This is a lesson on using evidence to back up the reasons for their main claims in a column. Students will learn about different types of evidence to support their opinions. Then they will outline their columns and begin writing.


  • Students will examine how evidence can support opinions.
  • Students will outline their work and further develop their writing.

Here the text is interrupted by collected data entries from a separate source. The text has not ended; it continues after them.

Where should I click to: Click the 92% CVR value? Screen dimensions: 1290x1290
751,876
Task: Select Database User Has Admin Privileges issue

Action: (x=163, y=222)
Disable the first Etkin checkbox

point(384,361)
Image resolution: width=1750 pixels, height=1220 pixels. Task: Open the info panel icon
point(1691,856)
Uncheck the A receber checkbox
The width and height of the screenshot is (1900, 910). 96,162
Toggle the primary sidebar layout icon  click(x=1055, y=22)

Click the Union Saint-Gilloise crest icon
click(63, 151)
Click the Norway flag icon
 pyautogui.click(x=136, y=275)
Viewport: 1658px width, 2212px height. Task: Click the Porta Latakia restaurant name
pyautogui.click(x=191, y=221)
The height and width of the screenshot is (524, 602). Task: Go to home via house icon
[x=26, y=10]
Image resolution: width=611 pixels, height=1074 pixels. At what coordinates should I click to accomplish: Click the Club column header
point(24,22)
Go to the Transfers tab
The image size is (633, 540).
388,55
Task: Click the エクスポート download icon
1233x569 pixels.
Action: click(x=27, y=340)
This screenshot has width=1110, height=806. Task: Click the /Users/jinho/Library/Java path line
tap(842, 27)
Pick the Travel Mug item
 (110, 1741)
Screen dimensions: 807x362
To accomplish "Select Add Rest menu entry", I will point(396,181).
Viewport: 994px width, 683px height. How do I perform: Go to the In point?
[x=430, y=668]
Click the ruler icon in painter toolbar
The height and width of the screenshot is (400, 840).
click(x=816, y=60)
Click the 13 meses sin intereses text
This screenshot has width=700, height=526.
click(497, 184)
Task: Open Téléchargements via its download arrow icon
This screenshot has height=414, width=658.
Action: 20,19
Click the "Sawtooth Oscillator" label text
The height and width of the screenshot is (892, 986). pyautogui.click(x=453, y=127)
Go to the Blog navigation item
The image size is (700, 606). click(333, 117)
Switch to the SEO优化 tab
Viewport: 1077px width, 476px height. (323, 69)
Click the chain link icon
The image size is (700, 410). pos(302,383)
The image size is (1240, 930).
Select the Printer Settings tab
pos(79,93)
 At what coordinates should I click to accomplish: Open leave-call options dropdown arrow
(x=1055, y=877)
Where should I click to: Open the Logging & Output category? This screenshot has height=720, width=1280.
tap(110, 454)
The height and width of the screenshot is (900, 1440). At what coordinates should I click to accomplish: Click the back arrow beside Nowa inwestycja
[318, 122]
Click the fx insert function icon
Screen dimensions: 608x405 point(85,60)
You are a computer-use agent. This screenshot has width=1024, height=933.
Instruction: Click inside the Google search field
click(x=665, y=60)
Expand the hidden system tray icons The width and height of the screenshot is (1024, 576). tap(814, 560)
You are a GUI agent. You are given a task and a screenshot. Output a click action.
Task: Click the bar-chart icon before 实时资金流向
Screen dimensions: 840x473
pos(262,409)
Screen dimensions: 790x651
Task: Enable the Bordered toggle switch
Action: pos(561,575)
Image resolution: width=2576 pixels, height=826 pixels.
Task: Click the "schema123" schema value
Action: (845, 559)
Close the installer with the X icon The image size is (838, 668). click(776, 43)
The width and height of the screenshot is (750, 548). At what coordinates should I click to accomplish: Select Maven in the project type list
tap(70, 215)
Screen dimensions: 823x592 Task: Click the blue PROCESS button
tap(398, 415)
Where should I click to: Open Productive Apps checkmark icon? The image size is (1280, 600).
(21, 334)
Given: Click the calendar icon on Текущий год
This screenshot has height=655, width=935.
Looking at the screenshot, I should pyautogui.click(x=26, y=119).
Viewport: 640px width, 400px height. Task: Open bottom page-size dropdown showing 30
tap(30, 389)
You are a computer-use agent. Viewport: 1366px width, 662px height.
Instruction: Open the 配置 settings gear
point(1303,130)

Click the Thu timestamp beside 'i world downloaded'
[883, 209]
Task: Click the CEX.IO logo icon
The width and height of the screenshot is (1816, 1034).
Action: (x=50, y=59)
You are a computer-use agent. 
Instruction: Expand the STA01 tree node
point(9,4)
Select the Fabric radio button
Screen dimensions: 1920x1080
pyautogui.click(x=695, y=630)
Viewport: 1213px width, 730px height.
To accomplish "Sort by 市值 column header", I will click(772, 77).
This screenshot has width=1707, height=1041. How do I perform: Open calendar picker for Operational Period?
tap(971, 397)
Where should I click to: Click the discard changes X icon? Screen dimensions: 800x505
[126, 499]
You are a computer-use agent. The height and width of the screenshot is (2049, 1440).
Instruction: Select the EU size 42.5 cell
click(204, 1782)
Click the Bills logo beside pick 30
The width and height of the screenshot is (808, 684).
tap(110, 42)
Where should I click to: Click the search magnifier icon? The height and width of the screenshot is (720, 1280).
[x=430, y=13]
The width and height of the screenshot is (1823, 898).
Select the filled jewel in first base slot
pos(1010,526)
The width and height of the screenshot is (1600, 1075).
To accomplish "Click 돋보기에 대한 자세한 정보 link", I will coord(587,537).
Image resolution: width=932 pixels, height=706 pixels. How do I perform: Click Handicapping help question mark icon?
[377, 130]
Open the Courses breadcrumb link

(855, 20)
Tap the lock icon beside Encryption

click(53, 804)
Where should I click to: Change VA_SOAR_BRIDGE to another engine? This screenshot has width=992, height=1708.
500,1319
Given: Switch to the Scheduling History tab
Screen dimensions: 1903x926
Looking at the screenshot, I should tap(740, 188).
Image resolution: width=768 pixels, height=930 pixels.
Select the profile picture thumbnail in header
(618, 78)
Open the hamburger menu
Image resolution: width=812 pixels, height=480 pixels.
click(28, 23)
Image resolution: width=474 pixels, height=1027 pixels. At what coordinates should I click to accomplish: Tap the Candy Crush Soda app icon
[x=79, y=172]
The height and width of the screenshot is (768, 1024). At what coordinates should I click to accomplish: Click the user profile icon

Common Core State Standards

CCSS.ELA-Literacy.W.11-12.1a Introduce precise, knowledgeable claim(s), establish the significance of the claim(s), distinguish the claim(s) from alternate or opposing claims, and create an organization that logically sequences claim(s), counterclaims, reasons, and evidence.
CCSS.ELA-Literacy.W.11-12.1b Develop claim(s) and counterclaims fairly and thoroughly, supplying the most relevant evidence for each while pointing out the strengths and limitations of both in a manner that anticipates the audience’s knowledge level, concerns, values, and possible biases.
CCSS.ELA-Literacy.W.11-12.1e Provide a concluding statement or section that follows from and supports the argument presented. 


50 minutes


Slideshow: Evidence to support claims

Idea diagrams

Column rubric

Lesson step-by-step

1. Building background — 15 minutes

Start with the claim “This room should be four degrees warmer” (or colder, whichever will spark conversation more) and ask students whether they agree or disagree. Then ask them to give evidence for their opinion (“It is 78 degrees in here.” “I had to get a coat out of my locker.”) Discuss the types of evidence people gave and which are more persuasive.

Use the slideshow to present different types of evidence students can use to back up the reasons in their papers.

2. Outline columns — 20 minutes

Distribute copies of idea diagrams (or make copies available online). Demonstrate how to use evidence to back up their reasons to support their claim. Ask students to look through their research and their arguments to outline what evidence they plan to use.

Often students prefer to “just write” than to outline. Stress that students need to organize their paper with their claim first, then a reason with evidence, then another reason with evidence until they are done. It may not hurt to let students find their own way to get organized, but if they start to struggle, it is helpful to pull out the idea diagram and help them break down their ideas into smaller parts.

3. Share in pairs/small groups — 10 minutes

As students begin to finish their outlines, give them a few minutes to share what they are working on with the people around them. Encourage partner sharing as a way they can offer comments on each other’s work.

4. Start writing — start at school, finish at home

Once students have their outlines finished, they can start writing drafts of their columns.